◆ TEXTE À LIRE ◆
--------------------

Max Steiner avait du tempérament et de l’expérience. Son génie n’attendra pas. En 1914, comme beaucoup d'autres gens en quête d'un nouvel Eldorado, il part aux États-Unis. Max Steiner a alors 26 ans et déjà quelques expériences, notamment dans les domaines de l’opérette et du théâtre. Sur le sol américain, son nom semble l'avoir précédé. Avant d’être engagé par la RKO, il rencontre et collabore avec ceux qui deviendront les étoiles de la comédie musicale de Broadway, les compositeurs Jerome Kern et George Gershwin, ainsi que le producteur de spectacle Florenz Ziegfeld.

--------------------

◆ DONNÉES FOURNIES ◆
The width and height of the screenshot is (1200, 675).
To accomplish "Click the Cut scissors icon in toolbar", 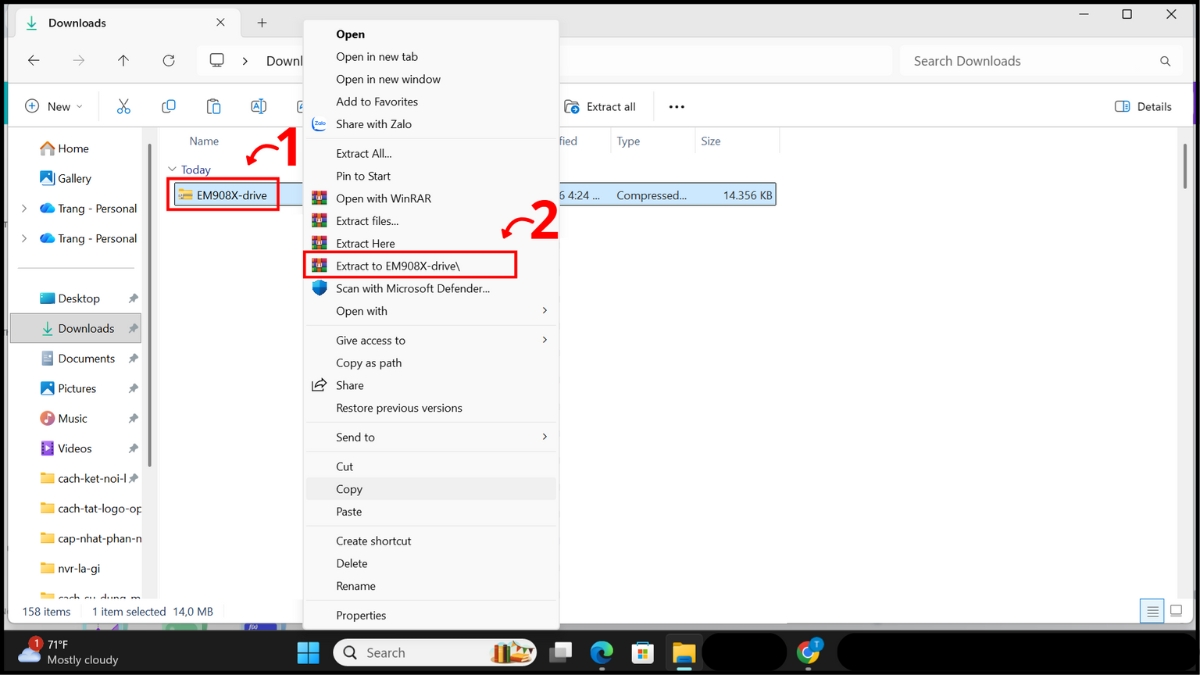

--------------------

◆ CONSIGNES DE L’EXERCICE ◆
A. Recopiez, dans l’extrait sur Max Steiner, le passage allant de « Max Steiner avait » jusqu’à « spectacle Florenz Ziegfeld. », en renommant « RKO » en « RKO Pictures ».
B. D’après l’extrait sur Max Steiner, en quelle année celui-ci part-il pour les États-Unis ?

◆ CORRIGÉ DES EXERCICES ◆
A.
Max Steiner avait du tempérament et de l’expérience. Son génie n’attendra pas. En 1914, comme beaucoup d'autres gens en quête d'un nouvel Eldorado, il part aux États-Unis. Max Steiner a alors 26 ans et déjà quelques expériences, notamment dans les domaines de l’opérette et du théâtre. Sur le sol américain, son nom semble l'avoir précédé. Avant d’être engagé par la RKO Pictures, il rencontre et collabore avec ceux qui deviendront les étoiles de la comédie musicale de Broadway, les compositeurs Jerome Kern et George Gershwin, ainsi que le producteur de spectacle Florenz Ziegfeld.

B. En 1914.